**Stored records**.
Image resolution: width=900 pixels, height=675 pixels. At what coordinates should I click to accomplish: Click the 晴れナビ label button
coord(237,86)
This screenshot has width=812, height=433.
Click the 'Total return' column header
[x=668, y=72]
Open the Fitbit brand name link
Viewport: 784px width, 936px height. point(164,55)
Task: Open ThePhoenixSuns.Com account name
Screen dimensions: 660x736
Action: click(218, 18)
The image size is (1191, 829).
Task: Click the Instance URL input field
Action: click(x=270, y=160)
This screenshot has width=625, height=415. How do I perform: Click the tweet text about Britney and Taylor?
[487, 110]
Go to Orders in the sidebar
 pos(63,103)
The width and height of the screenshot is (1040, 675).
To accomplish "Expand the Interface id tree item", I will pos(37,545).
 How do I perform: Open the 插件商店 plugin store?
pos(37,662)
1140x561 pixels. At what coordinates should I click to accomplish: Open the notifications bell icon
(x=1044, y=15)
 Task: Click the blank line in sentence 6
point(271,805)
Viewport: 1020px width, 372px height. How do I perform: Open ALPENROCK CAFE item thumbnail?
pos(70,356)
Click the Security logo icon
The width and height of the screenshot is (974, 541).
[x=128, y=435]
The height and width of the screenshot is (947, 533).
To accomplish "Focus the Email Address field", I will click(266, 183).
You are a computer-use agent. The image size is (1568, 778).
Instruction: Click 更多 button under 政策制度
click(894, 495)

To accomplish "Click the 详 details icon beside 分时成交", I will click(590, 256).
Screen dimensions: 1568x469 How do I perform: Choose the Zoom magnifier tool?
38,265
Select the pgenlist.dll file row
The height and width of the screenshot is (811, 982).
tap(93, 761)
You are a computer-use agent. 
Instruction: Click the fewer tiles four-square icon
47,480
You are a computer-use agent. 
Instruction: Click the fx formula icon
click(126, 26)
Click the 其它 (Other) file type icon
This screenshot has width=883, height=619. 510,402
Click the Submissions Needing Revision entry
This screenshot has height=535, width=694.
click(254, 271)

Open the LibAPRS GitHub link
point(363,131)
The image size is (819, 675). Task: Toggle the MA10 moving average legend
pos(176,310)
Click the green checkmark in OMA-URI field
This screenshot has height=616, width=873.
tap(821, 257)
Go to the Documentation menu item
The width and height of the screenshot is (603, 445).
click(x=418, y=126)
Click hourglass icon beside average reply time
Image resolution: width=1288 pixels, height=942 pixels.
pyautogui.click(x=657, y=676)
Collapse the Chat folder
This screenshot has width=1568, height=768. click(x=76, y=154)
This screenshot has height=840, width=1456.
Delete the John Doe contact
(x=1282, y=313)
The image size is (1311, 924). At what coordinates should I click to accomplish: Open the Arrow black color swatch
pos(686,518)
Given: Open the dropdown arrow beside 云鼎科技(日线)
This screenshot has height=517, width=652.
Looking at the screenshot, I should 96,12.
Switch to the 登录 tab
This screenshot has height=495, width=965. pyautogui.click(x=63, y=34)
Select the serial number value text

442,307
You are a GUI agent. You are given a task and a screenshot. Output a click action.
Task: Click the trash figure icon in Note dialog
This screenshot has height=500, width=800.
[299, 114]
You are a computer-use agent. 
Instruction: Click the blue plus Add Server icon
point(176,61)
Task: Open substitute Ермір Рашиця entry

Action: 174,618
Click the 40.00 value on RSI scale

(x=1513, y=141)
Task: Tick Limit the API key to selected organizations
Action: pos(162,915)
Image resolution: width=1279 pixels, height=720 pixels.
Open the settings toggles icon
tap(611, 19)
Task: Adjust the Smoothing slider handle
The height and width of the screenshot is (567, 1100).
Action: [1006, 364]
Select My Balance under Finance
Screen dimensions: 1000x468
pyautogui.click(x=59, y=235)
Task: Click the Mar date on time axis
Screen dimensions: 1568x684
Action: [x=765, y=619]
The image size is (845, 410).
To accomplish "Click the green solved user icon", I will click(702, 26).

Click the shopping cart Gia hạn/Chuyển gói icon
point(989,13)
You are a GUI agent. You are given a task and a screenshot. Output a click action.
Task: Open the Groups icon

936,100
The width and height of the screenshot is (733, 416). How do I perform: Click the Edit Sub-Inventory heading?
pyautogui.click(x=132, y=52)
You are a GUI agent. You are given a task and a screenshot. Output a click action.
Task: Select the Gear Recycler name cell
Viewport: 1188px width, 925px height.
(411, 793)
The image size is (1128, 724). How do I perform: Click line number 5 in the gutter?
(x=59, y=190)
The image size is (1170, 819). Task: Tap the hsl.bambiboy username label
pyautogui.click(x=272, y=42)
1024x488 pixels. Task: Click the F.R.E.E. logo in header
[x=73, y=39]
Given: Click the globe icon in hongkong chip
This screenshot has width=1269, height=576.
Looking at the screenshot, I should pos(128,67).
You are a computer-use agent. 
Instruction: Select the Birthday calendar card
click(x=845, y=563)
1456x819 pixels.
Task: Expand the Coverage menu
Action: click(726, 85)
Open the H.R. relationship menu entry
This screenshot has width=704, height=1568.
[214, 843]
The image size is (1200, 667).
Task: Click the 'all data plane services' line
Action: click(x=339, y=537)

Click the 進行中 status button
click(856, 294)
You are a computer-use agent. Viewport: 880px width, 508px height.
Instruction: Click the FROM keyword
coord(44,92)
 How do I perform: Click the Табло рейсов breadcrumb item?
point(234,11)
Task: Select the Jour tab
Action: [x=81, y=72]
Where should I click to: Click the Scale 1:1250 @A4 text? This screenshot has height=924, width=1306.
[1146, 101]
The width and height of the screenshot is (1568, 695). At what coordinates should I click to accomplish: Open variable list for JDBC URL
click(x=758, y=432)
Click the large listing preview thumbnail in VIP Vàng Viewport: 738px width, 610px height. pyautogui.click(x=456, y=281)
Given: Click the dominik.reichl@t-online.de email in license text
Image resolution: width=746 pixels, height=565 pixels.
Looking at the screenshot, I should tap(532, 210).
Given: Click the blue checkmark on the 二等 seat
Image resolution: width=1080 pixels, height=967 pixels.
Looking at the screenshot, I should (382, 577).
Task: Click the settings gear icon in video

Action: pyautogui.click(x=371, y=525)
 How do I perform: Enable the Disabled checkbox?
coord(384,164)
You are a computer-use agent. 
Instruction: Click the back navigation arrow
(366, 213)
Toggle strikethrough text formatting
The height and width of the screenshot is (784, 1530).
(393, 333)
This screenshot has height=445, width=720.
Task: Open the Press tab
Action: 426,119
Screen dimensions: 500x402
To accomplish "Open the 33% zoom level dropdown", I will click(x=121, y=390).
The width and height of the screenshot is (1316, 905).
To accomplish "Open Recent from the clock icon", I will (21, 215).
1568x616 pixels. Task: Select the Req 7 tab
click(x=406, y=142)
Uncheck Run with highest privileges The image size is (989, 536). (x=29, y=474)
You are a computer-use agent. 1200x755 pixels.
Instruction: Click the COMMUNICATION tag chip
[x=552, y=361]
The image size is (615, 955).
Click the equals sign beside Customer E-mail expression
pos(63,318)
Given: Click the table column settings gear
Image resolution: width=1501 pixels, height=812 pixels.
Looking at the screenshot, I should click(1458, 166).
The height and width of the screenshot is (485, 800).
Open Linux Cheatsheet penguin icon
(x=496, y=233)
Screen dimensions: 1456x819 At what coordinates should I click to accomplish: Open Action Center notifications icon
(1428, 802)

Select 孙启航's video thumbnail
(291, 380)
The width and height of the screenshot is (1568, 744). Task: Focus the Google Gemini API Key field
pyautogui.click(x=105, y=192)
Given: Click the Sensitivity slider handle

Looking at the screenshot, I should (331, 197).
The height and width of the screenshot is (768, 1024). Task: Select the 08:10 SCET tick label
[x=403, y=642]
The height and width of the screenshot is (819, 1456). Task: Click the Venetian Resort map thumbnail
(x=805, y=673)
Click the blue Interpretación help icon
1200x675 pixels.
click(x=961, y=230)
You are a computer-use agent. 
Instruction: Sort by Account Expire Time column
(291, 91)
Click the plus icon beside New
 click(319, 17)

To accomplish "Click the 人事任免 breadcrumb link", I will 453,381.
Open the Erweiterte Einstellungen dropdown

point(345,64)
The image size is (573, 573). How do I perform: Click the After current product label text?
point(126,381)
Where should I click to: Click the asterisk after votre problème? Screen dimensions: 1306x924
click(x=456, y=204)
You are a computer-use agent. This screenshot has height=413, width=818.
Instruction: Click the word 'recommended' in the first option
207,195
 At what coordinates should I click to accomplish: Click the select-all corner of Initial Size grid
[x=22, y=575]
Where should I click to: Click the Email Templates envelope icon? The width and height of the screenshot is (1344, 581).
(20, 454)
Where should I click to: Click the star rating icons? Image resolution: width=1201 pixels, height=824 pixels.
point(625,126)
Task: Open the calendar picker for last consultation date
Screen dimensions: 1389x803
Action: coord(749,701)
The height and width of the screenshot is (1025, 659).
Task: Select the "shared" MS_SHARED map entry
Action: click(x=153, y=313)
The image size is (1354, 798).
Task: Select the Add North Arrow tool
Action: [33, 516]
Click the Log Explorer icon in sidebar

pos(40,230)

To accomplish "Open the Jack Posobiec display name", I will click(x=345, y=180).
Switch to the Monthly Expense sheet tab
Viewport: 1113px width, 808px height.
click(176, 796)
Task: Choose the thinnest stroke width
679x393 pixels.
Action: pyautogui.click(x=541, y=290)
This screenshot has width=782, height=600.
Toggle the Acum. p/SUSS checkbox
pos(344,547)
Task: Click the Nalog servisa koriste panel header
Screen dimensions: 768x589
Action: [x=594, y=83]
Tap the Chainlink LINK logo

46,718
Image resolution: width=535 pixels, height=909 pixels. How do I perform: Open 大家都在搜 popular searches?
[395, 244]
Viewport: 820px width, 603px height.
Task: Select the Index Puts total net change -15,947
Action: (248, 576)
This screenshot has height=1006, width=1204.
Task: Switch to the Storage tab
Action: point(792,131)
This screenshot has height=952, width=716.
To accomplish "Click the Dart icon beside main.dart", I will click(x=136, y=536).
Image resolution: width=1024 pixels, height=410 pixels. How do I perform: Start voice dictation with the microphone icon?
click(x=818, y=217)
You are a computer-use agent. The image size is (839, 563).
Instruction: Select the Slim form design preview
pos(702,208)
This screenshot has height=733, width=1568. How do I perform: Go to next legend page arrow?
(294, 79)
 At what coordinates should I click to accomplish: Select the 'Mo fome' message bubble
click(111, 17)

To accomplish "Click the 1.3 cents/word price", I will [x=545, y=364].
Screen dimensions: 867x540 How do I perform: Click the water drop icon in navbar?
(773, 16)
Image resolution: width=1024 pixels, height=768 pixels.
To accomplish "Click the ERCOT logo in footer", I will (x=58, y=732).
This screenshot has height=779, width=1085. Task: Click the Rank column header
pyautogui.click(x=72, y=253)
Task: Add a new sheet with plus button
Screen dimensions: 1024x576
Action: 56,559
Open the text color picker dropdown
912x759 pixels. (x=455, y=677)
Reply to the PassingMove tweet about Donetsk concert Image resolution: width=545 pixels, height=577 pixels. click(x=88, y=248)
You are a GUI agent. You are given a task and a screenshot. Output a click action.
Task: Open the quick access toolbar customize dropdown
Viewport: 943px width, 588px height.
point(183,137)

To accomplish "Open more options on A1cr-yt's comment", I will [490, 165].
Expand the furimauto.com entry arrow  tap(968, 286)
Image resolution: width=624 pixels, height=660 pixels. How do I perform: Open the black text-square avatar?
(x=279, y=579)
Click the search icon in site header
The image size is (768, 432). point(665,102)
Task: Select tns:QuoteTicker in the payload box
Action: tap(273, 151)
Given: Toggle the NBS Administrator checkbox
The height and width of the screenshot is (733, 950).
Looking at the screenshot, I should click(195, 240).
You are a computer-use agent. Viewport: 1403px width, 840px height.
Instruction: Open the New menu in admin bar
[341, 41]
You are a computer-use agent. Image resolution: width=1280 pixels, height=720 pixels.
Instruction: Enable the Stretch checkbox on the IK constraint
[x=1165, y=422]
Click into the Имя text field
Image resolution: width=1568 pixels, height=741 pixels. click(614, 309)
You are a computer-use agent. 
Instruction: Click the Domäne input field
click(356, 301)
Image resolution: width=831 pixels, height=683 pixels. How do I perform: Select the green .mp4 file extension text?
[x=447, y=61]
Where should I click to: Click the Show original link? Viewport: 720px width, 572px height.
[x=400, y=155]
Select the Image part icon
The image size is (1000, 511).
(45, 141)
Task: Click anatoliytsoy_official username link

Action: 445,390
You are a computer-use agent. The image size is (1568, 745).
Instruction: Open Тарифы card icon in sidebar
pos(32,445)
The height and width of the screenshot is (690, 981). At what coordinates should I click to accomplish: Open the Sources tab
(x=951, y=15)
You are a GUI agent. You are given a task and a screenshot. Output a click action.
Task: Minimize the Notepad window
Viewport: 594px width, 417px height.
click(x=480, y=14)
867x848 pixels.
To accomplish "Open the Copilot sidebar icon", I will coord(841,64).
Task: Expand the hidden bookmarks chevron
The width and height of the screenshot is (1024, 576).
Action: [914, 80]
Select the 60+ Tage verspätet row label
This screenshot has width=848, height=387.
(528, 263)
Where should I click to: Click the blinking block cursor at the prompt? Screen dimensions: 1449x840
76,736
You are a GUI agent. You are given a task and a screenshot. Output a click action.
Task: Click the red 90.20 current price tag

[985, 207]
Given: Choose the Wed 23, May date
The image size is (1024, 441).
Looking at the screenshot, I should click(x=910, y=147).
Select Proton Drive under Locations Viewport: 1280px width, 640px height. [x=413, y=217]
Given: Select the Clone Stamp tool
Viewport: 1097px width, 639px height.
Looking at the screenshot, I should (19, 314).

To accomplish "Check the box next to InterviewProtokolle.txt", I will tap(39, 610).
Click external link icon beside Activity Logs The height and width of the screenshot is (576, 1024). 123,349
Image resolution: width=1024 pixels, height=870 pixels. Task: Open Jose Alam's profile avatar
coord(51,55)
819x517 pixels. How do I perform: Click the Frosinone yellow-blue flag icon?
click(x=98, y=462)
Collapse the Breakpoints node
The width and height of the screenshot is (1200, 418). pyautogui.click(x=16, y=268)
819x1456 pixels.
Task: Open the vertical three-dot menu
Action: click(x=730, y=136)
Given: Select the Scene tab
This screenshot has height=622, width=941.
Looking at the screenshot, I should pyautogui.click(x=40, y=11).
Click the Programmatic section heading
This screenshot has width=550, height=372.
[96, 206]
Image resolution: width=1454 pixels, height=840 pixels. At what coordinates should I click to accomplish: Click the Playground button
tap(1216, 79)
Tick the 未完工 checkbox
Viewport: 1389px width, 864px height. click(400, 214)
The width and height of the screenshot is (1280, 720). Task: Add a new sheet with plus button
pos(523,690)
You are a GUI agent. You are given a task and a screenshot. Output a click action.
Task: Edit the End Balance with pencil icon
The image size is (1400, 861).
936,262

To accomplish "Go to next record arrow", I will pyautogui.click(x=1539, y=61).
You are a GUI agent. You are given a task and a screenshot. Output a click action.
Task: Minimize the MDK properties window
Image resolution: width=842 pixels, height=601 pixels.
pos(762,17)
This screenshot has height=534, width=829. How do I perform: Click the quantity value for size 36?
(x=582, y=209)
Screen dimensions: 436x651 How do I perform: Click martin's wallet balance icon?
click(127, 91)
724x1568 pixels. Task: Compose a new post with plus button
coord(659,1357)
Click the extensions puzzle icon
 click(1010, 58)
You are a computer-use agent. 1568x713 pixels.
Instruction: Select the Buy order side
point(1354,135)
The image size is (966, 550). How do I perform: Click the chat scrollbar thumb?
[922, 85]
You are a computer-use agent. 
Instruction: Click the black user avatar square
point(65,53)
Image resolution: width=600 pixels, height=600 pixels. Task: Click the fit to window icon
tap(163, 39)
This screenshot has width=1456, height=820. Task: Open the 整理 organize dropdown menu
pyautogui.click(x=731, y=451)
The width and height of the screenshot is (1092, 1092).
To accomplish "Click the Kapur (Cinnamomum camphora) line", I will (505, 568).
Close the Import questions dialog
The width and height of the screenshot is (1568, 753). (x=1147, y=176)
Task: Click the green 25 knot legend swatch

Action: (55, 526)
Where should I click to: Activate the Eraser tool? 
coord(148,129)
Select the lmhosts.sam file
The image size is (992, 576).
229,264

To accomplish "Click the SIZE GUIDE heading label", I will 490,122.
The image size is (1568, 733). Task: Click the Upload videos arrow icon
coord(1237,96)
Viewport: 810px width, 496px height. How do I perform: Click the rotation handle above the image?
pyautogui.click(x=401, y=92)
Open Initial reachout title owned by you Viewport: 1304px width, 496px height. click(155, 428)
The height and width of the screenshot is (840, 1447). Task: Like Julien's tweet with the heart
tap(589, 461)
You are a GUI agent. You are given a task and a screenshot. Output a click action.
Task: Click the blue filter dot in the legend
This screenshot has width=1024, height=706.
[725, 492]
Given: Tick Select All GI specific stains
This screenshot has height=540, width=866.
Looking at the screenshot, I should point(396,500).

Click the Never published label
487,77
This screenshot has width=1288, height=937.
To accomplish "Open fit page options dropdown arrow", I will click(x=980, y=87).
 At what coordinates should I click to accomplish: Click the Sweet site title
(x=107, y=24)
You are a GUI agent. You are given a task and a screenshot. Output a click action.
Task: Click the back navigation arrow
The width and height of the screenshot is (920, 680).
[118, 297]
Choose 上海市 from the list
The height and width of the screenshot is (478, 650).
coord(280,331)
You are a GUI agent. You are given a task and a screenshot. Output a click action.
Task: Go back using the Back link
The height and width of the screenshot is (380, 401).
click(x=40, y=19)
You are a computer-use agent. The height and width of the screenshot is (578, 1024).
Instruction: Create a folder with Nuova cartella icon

**PROBLEM DETAILS**. Reproduce exactly, please, only the lines from the start of the data above to the line that contains "The width and height of the screenshot is (1040, 675).", with both ends kept.

**TASK ANSWER**.
Image resolution: width=900 pixels, height=675 pixels. At what coordinates should I click to accomplish: Click the 晴れナビ label button
coord(237,86)
This screenshot has width=812, height=433.
Click the 'Total return' column header
[x=668, y=72]
Open the Fitbit brand name link
Viewport: 784px width, 936px height. point(164,55)
Task: Open ThePhoenixSuns.Com account name
Screen dimensions: 660x736
Action: click(218, 18)
The image size is (1191, 829).
Task: Click the Instance URL input field
Action: click(x=270, y=160)
This screenshot has width=625, height=415. How do I perform: Click the tweet text about Britney and Taylor?
[487, 110]
Go to Orders in the sidebar
 pos(63,103)
The width and height of the screenshot is (1040, 675).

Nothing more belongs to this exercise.